従業員から50,000円受け取って、オーナーに500,000円支払う契約となっているような場合に、以下の様な仕訳を計上するのはNGです。
地代家賃 | 450,000 | 現金預金 | 450,000 |
地代家賃と家賃収入両方とも、総額で計上しなければなりません。
地代家賃 | 500,000 | 現金預金 | 500,000 |
現金預金 | 50,000 | 家賃収入 | 50,000 |
貸倒損失と貸倒引当金
貸倒損失
債権が法的に消滅したとき
倒産手続きなどによって顧客などが倒産し、債権が法的に消滅したときは、貸倒損失として計上します。
あくまでも「法的に消滅」ですので、自分の主観で勝手に計上することはできません。
法的に消滅したことが分かる客観的な資料を入手する必要があります。
貸倒損失 | 500,000 | 売掛金 | 500,000 |
回収不能な債権
法的に債権が消滅したわけではないが、債務者側が相当期間債務超過状態に陥っており(このことが分かる資料を要入手)、弁済できないことが明らかである場合なども、会計上、貸倒損失を計上します。
が、根拠となる資料をそれほどスムーズに入手できない状況もあり得ます。
取引先に「すみません、御社は債務超過になっていると思いますが、こちらも貸倒損失を計上したいので債務超過状態がわかる資料を頂けませんか」なんて言えないですよね。

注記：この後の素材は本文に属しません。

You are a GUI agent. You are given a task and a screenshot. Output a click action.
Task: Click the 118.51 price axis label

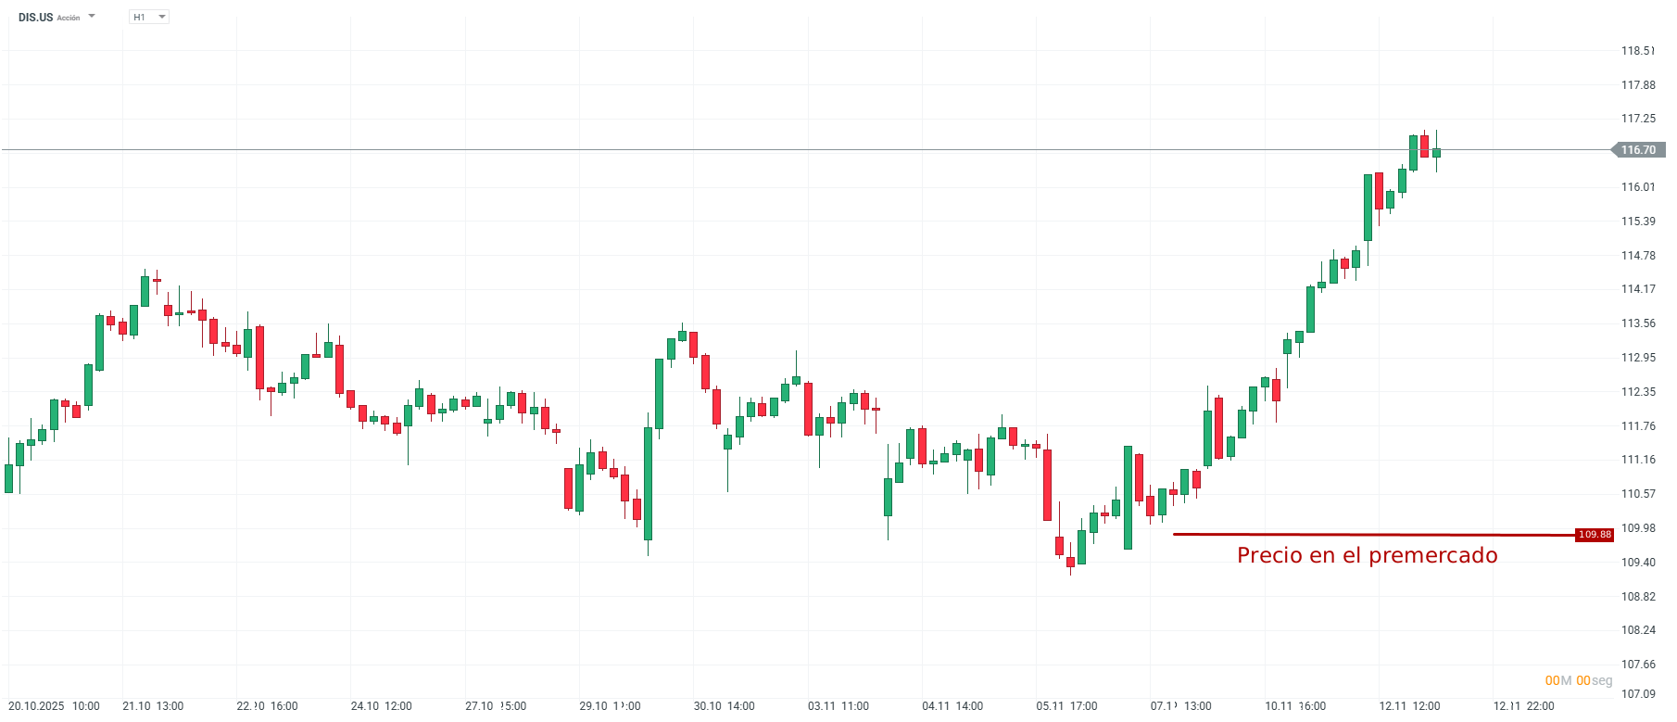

こういう、債務超過というデリケートな状況において、「相手を巻き込むような情報の入手」はなかなか難しい場合もあるので、実際にはこのやり方で貸倒損失を計上するのは難しいと思われます。
貸倒引当金
計上するときは以下のような会計処理です。
貸倒引当金繰入 | 200,000 | 貸倒引当金 | 200,000 |
この200,000円の算出方法にはいろいろありますが、取引相手を巻き込まずに済む計算方法として、実務上、法人税法に則ったやり方があり、以下の計算式により算出します。
①事業年度終了時に有する一括評価金銭債権の帳簿価額合計額
②実質的に債権とは見られない金額
③(①-②)×法定割合
その他引当金
要件
以下の要件を満たすとき、会計上、引当金を計上します。
- 将来の特定の費用又は損失であること
- 発生が当期以前の事象に起因すること
- 発生の可能性が高いこと
- 金額を合理的に見積もることができること
賞与引当金
翌期に従業員に支給するボーナス支給額を見積もって、そのうち、当期に対応する分を引当金として費用計上します。
なお、役員や代表に対しての賞与は別なのでここでは割愛します。
賞与引当金繰入 | 300,000 | 賞与引当金 | 300,000 |
この300,000は以下の算式で算出します。
①前1年間の1人当たりの使用人等に対する賞与支給額
②当期の月数/12か月
③当期において期末在籍使用人等に支給した賞与の額のうち、当期に対応するものの1人当たりの賞与支給額
④期末の在籍使用人等の人数
⑤(①×②-③)×④
退職給付引当金
場合 | 引当金 | 算出方法の例 |
退職一時金制度を採用している | 計上する | ①期末に従業員全員が自己都合退職した場合に必要となる退職金総額 ②会社が決めた合理的な率 ③①×② |
確定拠出年金制度などを採用している | 計上しない | 外部機関へ毎月拠出している金額を費用処理 |
従業員との間で、退職金規定や退職金の支払合意があるとき、会社側の当期負担分と考えられる分を、以下の通り計上します。